Mike Krzyzewski of Duke is one ring away from a hand full of championship jewelry. He is tied with John Wooden for most Final Four appearances, and his career victory total stands alone and even has a comma in it.

Tom Izzo of Michigan State has one national title and seven Final Four appearances. He is the Spartans’ all-time winningest coach and is just five wins from 500 in 20 seasons.

John Calipari of Kentucky, in addition to being two wins from the best record in Division I history, is trying for a second national title in his sixth Final Four, although trips with Massachusetts and Memphis were vacated for NCAA violations. He has 635 wins.

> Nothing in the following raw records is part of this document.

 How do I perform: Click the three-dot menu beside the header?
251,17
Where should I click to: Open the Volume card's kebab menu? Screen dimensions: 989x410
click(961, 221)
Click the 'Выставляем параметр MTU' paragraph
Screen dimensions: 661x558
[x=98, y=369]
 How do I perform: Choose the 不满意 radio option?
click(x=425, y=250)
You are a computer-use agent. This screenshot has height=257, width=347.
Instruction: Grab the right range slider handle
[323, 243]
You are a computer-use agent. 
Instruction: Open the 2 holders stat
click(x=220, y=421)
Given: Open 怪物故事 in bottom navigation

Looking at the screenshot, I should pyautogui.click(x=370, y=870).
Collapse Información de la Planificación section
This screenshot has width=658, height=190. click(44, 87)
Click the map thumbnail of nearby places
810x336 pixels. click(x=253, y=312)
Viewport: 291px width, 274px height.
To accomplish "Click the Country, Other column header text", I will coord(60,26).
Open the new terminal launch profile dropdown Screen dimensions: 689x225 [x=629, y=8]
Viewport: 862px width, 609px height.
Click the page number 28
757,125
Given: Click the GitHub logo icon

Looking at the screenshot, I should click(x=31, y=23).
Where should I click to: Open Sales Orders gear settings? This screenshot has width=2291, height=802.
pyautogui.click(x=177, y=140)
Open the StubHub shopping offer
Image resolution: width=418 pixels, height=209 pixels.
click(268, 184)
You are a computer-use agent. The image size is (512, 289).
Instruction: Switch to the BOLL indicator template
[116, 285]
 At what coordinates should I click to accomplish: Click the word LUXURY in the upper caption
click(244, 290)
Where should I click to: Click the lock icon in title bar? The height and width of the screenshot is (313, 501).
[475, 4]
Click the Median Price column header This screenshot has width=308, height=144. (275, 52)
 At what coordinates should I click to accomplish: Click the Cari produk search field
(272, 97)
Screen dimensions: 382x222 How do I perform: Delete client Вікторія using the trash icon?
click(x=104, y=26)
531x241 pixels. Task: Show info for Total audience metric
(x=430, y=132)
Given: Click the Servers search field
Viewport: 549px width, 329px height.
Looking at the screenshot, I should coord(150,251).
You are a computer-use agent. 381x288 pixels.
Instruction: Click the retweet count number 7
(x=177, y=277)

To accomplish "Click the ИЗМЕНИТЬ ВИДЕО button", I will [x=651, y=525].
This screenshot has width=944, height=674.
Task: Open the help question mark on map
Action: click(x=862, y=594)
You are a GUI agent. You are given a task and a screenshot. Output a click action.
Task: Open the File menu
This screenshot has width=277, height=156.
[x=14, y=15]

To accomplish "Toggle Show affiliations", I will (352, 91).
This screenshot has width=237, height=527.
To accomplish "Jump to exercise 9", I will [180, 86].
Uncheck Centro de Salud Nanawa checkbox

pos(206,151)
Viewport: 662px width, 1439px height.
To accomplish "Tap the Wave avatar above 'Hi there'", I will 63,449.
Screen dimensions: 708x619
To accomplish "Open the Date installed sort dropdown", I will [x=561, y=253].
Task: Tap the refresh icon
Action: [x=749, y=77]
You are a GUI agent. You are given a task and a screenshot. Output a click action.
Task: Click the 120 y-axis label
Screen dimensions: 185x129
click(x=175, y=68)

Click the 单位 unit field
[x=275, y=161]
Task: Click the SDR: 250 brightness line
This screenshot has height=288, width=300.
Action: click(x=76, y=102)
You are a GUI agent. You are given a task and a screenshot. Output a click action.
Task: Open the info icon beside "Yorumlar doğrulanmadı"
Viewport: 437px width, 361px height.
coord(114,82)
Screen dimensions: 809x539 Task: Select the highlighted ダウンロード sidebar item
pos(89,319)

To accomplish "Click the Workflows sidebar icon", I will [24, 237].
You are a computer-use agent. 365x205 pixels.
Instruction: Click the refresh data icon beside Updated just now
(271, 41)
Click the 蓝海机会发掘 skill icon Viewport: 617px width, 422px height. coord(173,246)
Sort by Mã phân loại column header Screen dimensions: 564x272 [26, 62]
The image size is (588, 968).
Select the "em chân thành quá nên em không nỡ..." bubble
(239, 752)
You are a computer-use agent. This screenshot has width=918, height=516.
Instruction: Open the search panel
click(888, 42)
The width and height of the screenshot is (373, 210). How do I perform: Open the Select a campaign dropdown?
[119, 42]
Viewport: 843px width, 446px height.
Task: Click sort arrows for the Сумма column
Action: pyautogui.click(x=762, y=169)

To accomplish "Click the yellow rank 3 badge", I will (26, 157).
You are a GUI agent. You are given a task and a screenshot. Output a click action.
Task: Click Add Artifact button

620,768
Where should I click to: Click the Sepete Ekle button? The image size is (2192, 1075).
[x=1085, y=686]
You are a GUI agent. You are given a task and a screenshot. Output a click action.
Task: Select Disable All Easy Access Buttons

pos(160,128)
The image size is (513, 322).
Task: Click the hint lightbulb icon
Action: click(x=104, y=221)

Bo Ryan of Wisconsin is in his second straight Final Four at the Division I level but led Wisconsin-Platteville to four Division III national titles and two of those teams were unbeaten. He has a combined win total at three schools of 739 in 31 seasons.

Maybe it’s not a Mount Rushmore of college coaches. If you really went and searched, maybe you could find a group with a higher pedigree of coaching royalty. That would be hard. This is quite a collection of coaches at the top of their games for a long, long time.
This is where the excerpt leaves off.